The most common root cause, per issue #13326, is $defs/$ref references that the CLI's schema sanitizer does not inline before forwarding to the API. Flatten all sub-schemas inline and remove $defs. A secondary cause (issue #8022) is additionalProperties: false on certain model versions — omit it and validate unexpected fields in the execution layer instead.
Q: My tool is registered but never called. What is the model seeing?
Per the troubleshooting guide, enable debug logging (GEMINI_DEBUG=1) to inspect the system prompt that reaches the model. If the tool's name appears but the model still avoids it, the description is likely the issue: action-only descriptions ("fetches data") do not give the model enough signal to select the tool over built-in alternatives. Add the output shape and a concrete use-case example to the description string.
Q: How do I allow a write tool to run without confirmation in CI?
Add an explicit allow rule for the tool name in the policy configuration, as documented in the policy engine reference. Per the findings in issue #18750, the default for write-class tools is ask_user — there is no way to suppress confirmation without an explicit rule. The same issue confirmed that the policy engine documentation now lists valid tool name strings, which were previously undocumented.
Q: Should I use an MCP server or native tool registration?

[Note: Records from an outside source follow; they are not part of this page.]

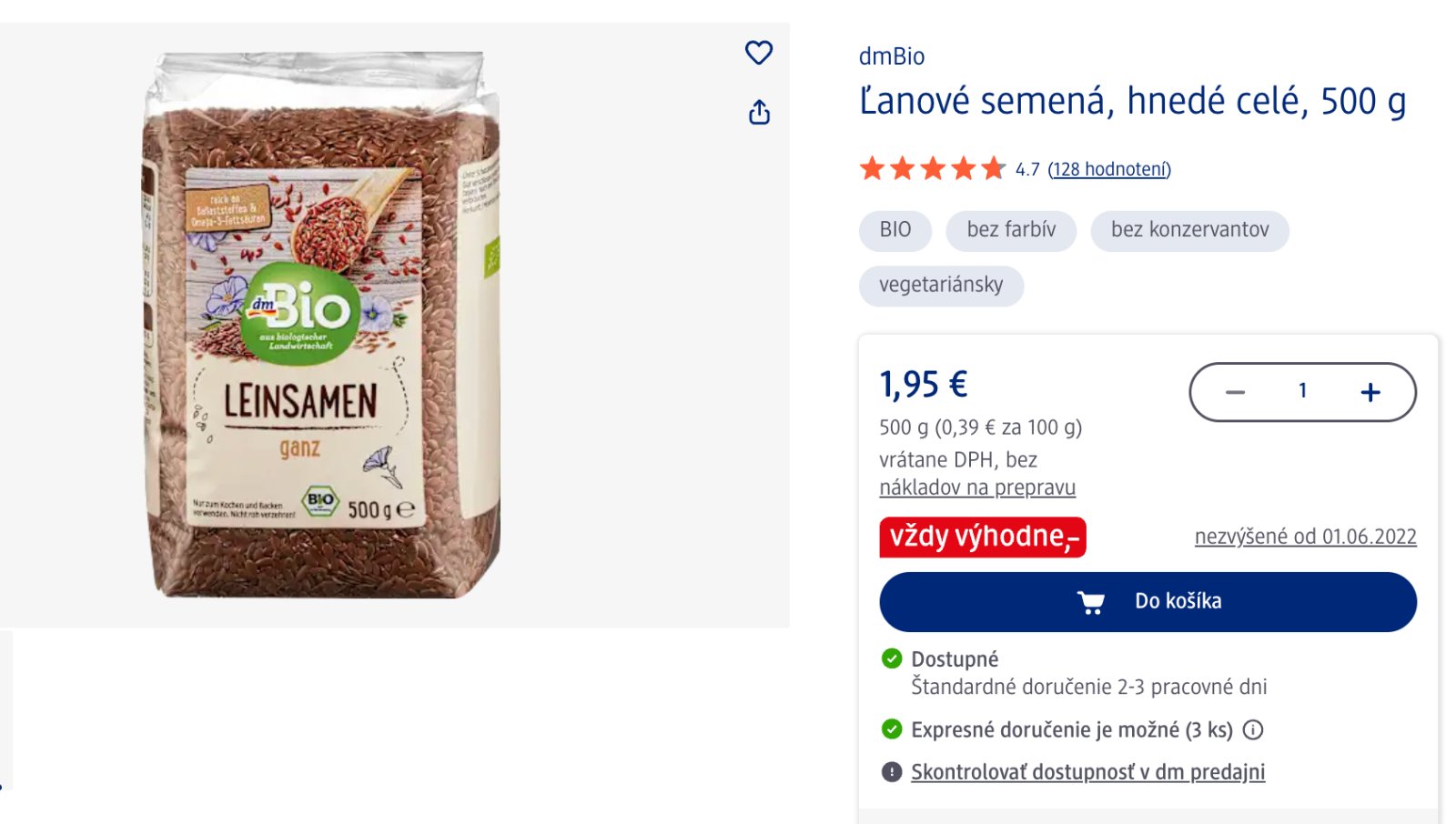Decrease quantity with minus button
This screenshot has height=824, width=1456.
click(x=1235, y=392)
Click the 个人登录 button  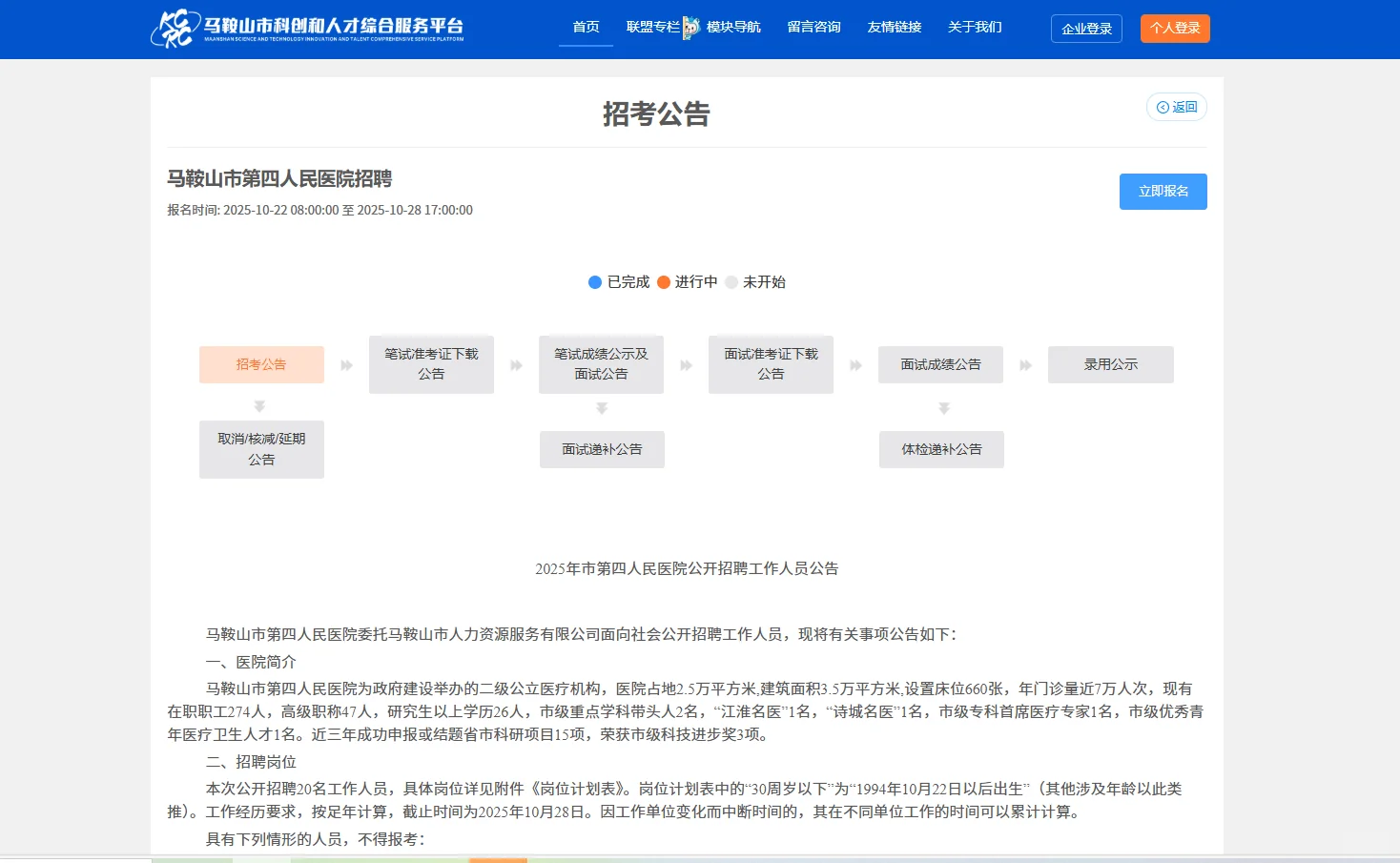tap(1174, 28)
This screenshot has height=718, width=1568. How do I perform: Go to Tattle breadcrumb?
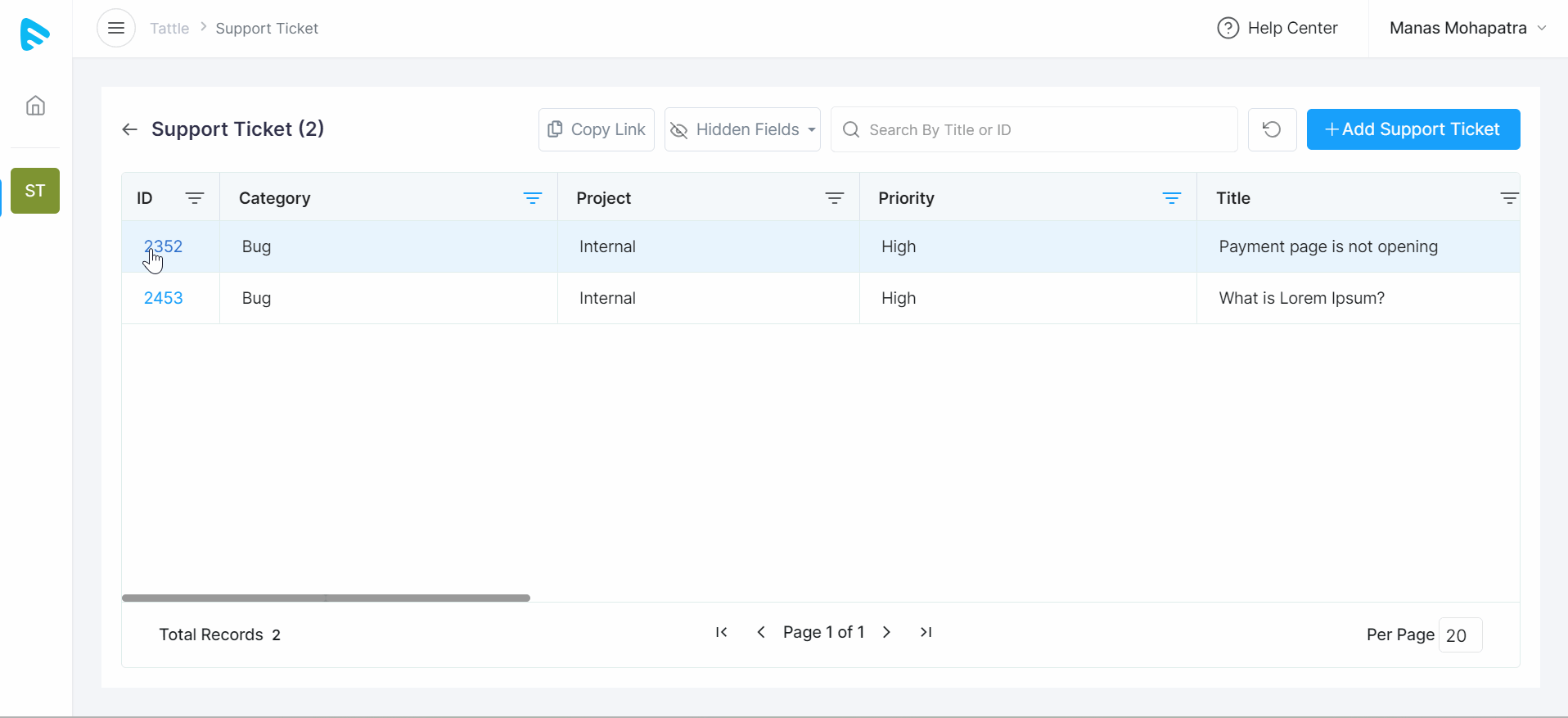click(169, 29)
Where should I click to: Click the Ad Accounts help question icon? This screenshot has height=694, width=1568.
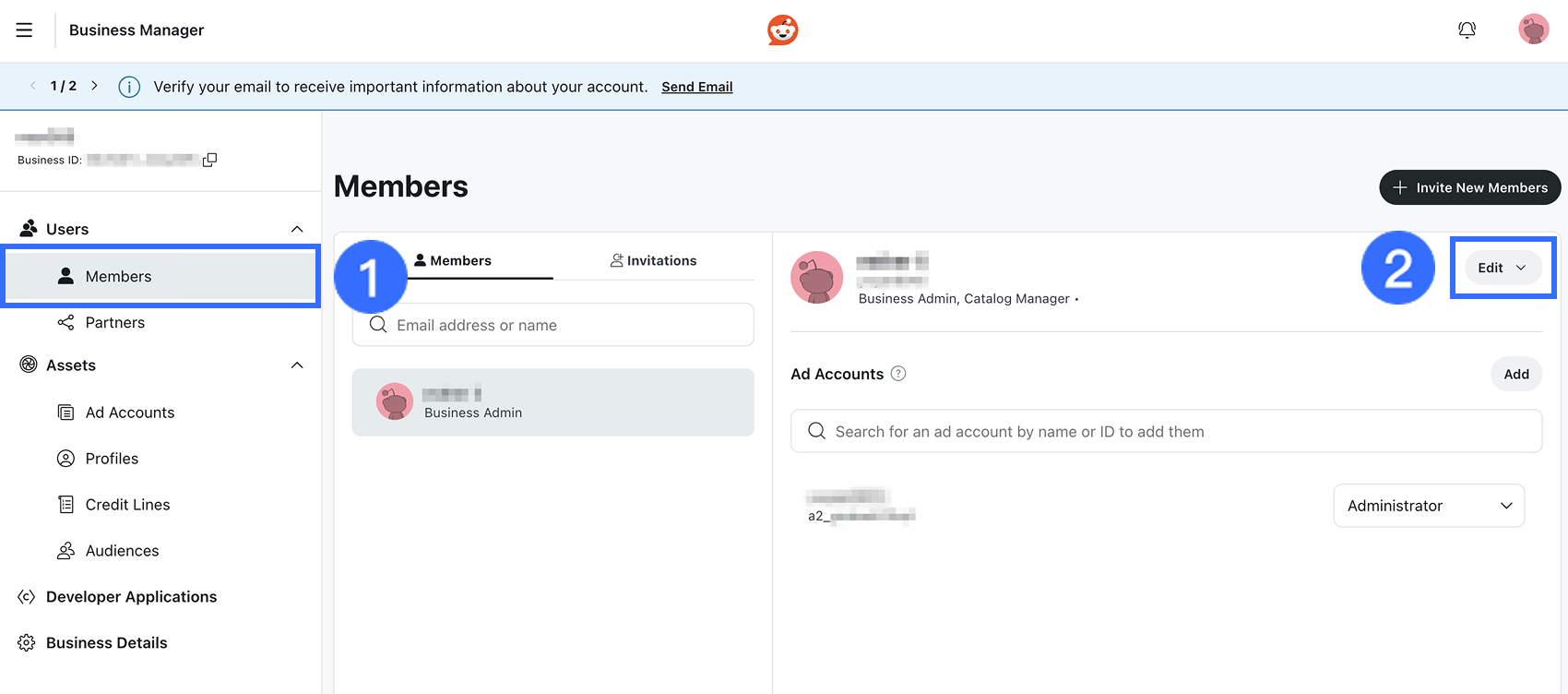point(898,374)
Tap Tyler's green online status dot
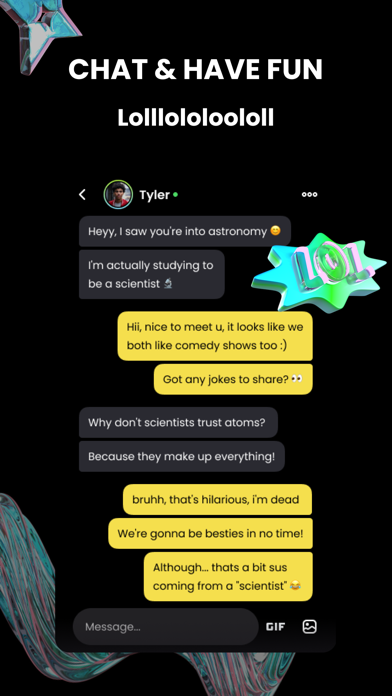 [175, 194]
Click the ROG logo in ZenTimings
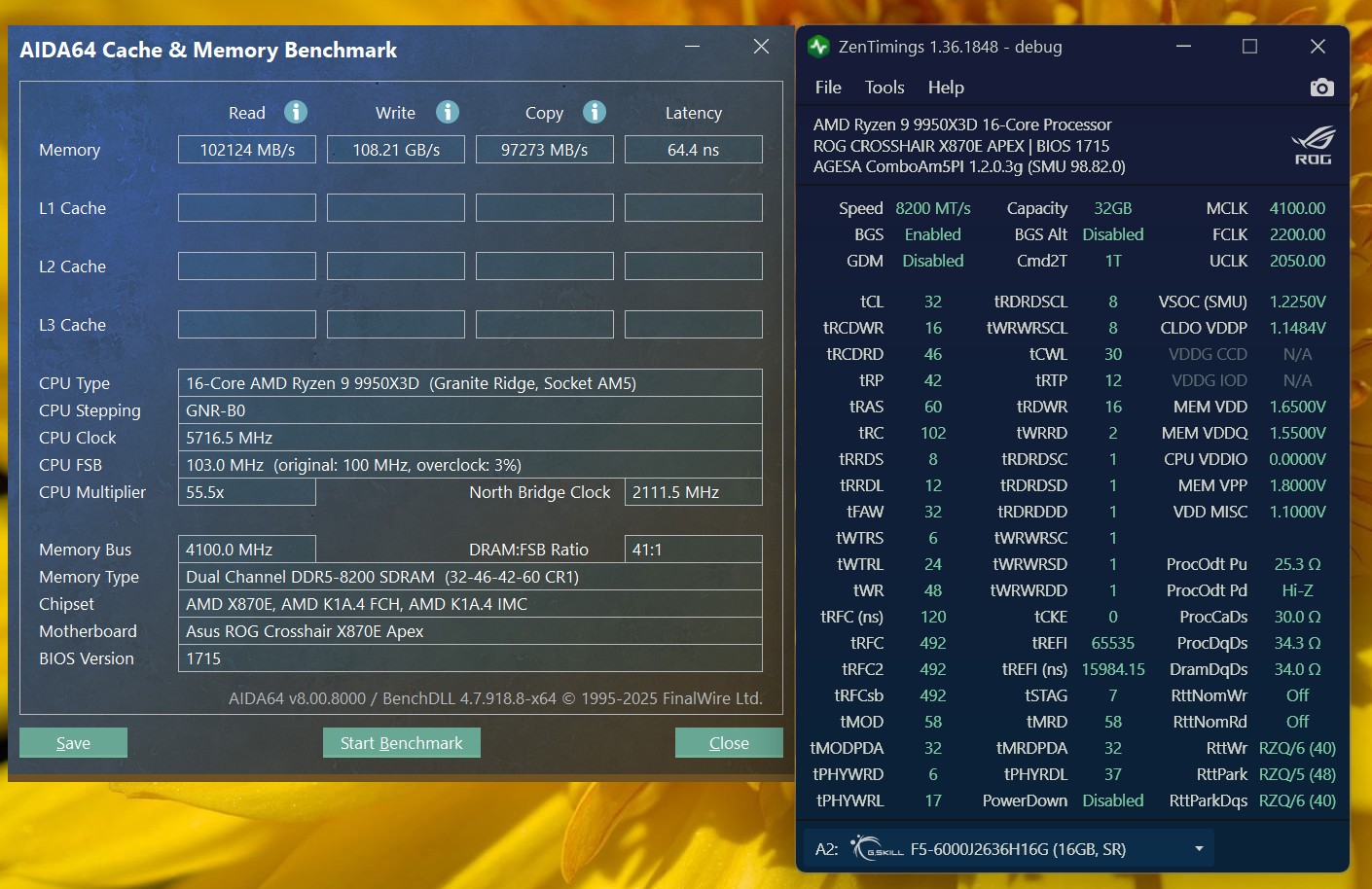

The official MCP server documentation recommends MCP servers when the tool catalogue is large, when multiple AI clients need to share the same tools, or when the tooling team is separate from the Gemini CLI consumer. Native registration is simpler for one-off tools that only one team uses and that do not need to be shared with other AI hosts. From a schema and permission perspective, both paths face identical constraints.
Q: Is there a canonical tutorial for building an MCP server for Gemini CLI?
Google published a Go-based walkthrough on Google Codelabs that covers the full lifecycle from server scaffold to Gemini CLI integration. For TypeScript, the FreeCodeCamp MCP server handbook and the official TypeScript SDK README cover equivalent ground with more language-specific detail.